Stated exercise:
Could you rewrite the data starting at the line that has "Sort containers by Image URI column" and stopping after the line that has "pyautogui.click(x=173, y=61)", with each click coordinate in the answers decreased by 76? Keep every other line in that span unchanged.

^^^^^^^^

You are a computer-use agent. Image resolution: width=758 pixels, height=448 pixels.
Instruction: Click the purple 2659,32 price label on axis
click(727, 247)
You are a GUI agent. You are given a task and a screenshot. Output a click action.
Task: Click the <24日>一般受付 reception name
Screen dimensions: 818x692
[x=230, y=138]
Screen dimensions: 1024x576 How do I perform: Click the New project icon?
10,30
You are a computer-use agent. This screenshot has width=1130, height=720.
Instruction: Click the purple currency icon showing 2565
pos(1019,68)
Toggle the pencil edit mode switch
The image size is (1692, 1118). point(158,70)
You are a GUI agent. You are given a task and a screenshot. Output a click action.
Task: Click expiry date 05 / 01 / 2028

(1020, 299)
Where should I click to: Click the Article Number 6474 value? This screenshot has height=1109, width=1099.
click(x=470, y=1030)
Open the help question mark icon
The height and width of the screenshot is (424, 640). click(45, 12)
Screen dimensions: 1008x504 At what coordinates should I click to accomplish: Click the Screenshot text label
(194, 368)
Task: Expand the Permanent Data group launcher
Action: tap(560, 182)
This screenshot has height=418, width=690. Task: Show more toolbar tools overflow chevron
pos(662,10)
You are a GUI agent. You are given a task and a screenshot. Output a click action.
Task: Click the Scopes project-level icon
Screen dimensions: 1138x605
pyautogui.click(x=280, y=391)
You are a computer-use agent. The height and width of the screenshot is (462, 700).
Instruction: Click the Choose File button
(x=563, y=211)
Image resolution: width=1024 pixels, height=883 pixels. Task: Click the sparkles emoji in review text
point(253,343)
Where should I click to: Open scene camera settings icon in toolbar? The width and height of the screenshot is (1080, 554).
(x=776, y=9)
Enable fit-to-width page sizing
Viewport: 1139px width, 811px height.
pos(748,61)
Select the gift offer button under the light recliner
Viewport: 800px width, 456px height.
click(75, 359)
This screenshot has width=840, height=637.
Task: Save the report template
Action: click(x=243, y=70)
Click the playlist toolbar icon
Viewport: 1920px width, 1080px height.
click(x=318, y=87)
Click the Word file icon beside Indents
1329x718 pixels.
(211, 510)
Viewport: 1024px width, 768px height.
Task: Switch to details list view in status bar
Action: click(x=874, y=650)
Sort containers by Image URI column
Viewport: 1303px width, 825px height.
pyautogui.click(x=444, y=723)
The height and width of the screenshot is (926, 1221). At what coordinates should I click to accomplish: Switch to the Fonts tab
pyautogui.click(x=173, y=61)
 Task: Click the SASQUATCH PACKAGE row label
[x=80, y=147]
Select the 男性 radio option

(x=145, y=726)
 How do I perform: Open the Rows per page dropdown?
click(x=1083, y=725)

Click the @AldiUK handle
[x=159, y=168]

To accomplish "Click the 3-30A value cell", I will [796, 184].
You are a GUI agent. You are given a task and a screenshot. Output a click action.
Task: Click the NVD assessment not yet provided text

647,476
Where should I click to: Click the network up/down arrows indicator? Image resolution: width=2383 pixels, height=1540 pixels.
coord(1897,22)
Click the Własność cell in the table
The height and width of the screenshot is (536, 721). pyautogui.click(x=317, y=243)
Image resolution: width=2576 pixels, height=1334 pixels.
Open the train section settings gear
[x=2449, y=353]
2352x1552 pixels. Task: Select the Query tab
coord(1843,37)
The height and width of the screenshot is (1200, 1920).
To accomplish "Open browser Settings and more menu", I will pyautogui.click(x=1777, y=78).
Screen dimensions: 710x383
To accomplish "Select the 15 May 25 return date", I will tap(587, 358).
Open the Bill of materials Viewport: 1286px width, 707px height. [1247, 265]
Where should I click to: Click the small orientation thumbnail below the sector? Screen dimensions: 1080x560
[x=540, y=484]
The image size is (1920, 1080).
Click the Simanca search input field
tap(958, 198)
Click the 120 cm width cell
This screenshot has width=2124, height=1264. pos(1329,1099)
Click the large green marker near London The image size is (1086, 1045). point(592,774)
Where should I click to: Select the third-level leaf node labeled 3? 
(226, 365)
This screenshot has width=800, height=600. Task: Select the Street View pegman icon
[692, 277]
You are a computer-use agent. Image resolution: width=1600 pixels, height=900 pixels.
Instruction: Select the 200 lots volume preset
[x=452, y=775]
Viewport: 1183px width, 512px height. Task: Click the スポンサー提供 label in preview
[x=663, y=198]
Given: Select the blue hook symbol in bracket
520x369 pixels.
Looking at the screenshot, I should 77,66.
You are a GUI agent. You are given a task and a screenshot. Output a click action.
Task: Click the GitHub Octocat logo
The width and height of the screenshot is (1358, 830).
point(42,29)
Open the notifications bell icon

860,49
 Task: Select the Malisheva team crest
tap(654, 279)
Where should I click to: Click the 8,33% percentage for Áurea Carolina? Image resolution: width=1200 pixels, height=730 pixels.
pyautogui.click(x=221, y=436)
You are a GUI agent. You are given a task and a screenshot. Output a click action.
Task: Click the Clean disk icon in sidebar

^^^^^^^^

Result of this exercise:
Sort containers by Image URI column
Viewport: 1303px width, 825px height.
pyautogui.click(x=368, y=647)
The height and width of the screenshot is (926, 1221). At what coordinates should I click to accomplish: Switch to the Fonts tab
pyautogui.click(x=97, y=-15)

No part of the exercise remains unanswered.